== Text passage ==
--------------------------------

The first thing you notice is the list of cross-referenced interests. The service matches the Facebook interests or "Likes" of both callers. For instance, Sean and the Airtime employee both are interested in Airtime. Go figure!
Below that is a list of videos, which Sean has recently shared on Facebook. As soon as he clicks one of them -- one of the EHarmony Loves Cats Song -- it begins playing in his video box. While the video plays, you can still see the other's video feed and their reaction to the video (which happens to be hilarious). You can add any YouTube video link and watch it right in the player, right alongside whomever you are chatting with.
But Airtime is more than just an advanced web-based video chatting service. It's a video-based extension of Facebook and it encourages spontaneous video interaction and meeting new people. While comparisons will be made to Chatroulette, the controversial website that pairs strangers for webcam conversations, Airtime lets you specify if you're willing to speak to people with whom you aren't directly friends. It also taps right into Facebook, so people aren't entirely anonymous.
You can then click a "Next" button when you're done with a call and be matched with a friend of a friend who shares some of the same Facebook interests as you. "Natural experiences is what we are interested in," Fanning says. "It's weird how impersonal the Internet has become."

--------------------------------

== Data listing ==
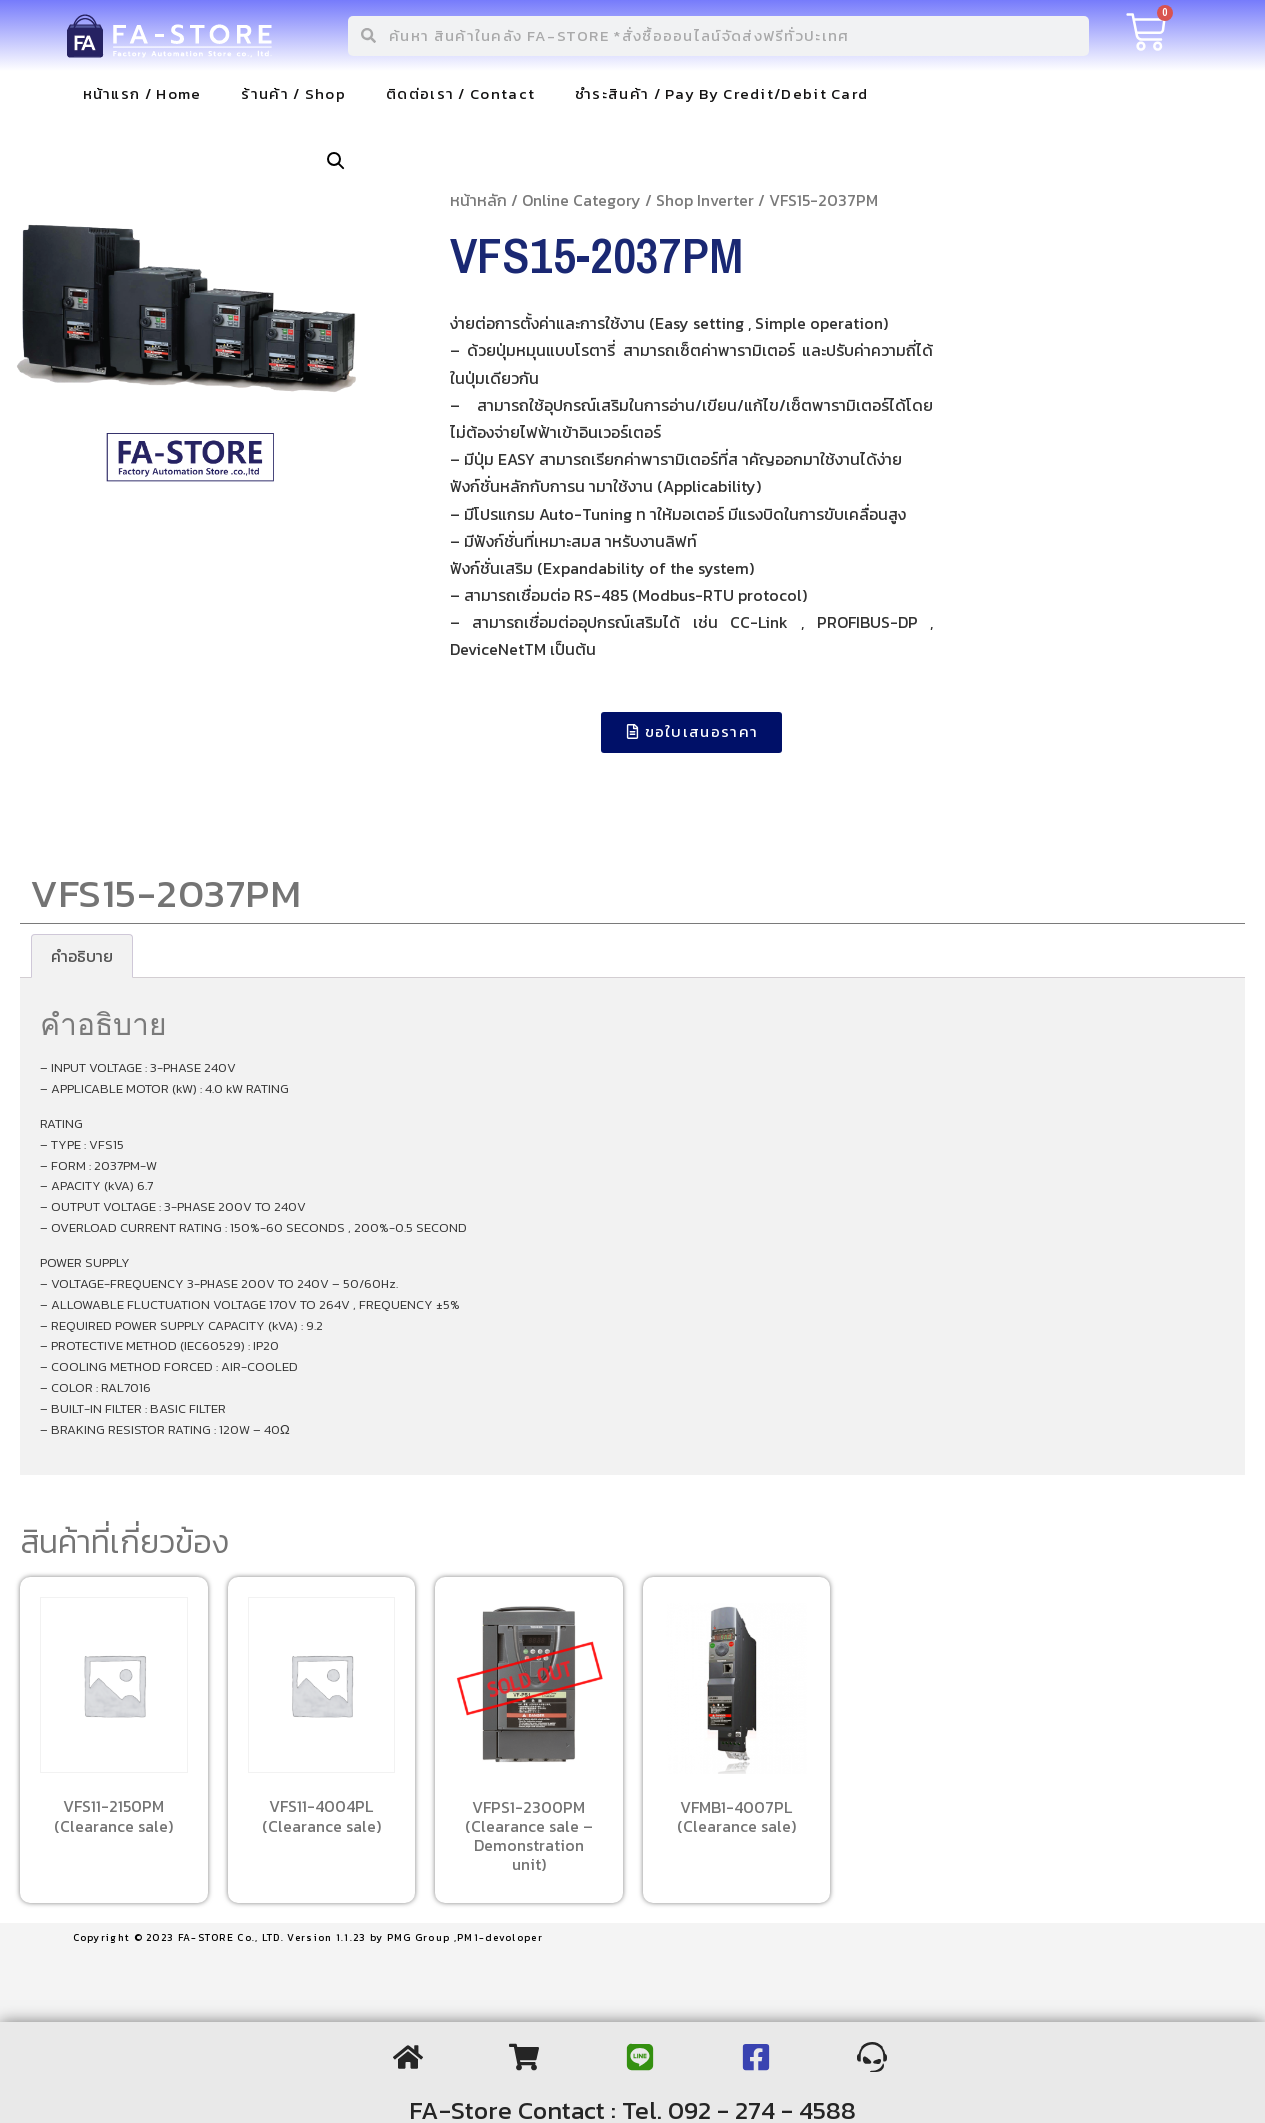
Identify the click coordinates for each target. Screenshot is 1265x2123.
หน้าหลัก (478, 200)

--------------------------------

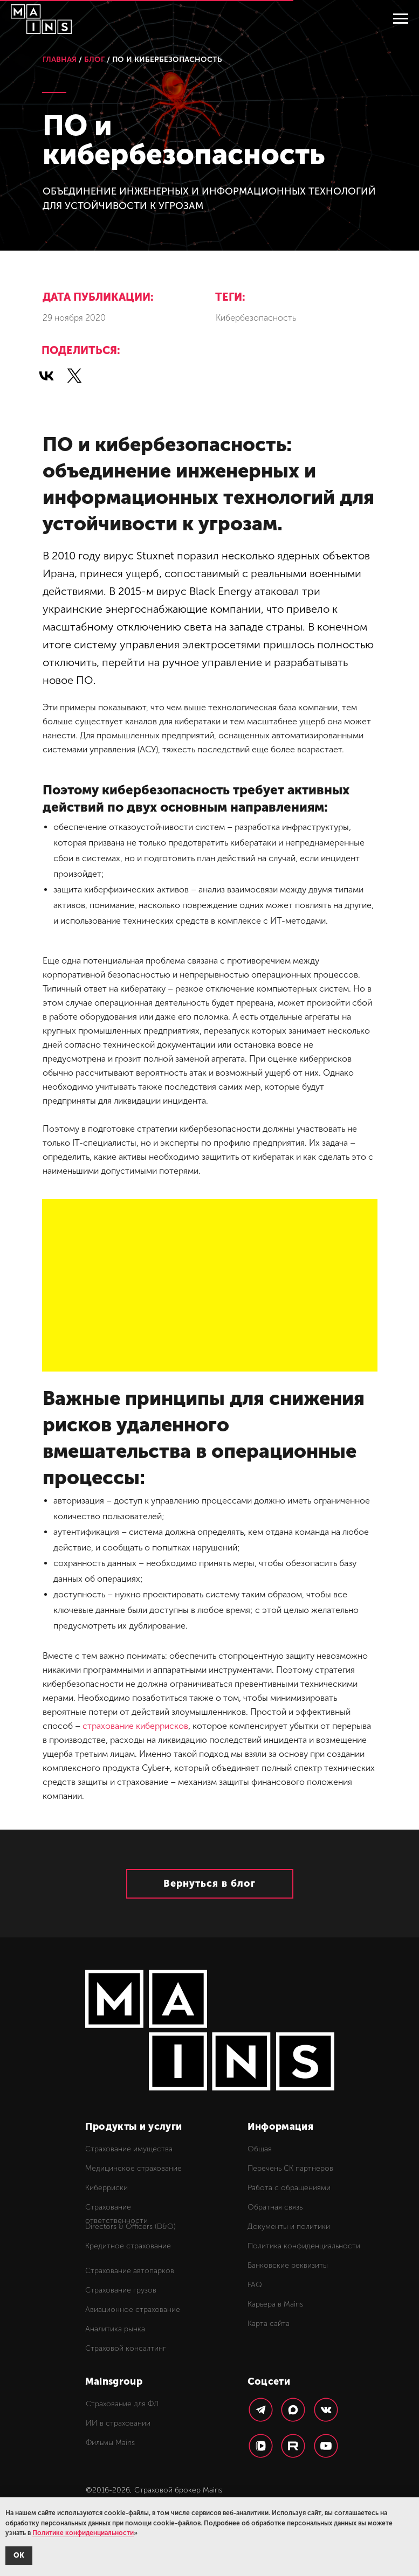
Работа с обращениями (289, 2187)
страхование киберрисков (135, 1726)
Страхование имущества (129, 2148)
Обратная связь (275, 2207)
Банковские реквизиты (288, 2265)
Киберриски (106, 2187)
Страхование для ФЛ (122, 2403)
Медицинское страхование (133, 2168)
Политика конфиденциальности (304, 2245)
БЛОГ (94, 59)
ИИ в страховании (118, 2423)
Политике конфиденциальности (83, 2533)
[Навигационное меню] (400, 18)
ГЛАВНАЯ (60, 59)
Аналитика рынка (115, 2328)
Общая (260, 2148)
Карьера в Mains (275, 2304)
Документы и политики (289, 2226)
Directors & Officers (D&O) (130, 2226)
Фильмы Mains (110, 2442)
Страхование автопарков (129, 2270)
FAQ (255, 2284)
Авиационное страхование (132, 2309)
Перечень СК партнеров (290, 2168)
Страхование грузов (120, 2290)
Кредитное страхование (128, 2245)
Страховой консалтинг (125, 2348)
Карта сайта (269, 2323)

--------------------------------

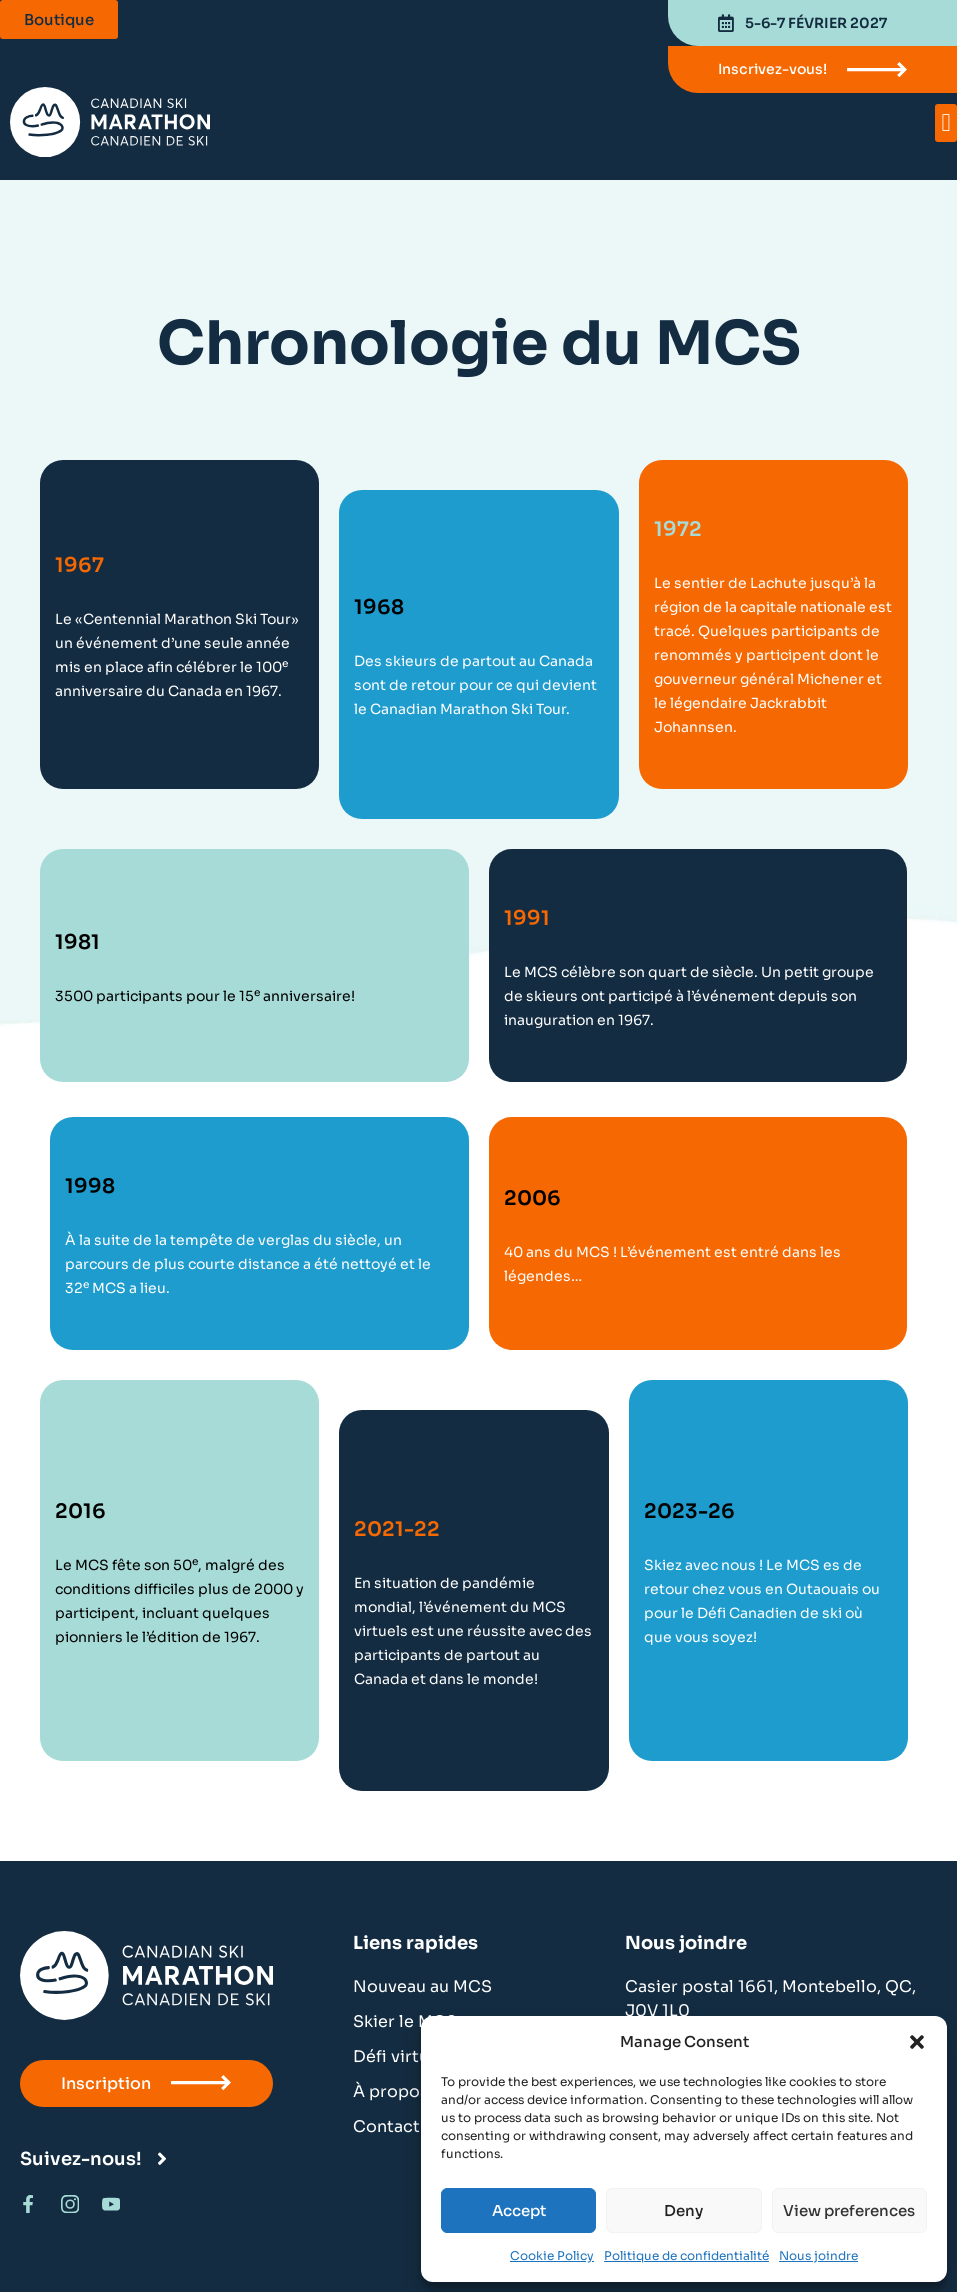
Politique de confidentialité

--------------------------------

== Written exercise ==
Transcribe the Airtime passage above, beginning at the words "But Airtime is" and stopping after "aren't entirely anonymous.".

== Full output ==
But Airtime is more than just an advanced web-based video chatting service. It's a video-based extension of Facebook and it encourages spontaneous video interaction and meeting new people. While comparisons will be made to Chatroulette, the controversial website that pairs strangers for webcam conversations, Airtime lets you specify if you're willing to speak to people with whom you aren't directly friends. It also taps right into Facebook, so people aren't entirely anonymous.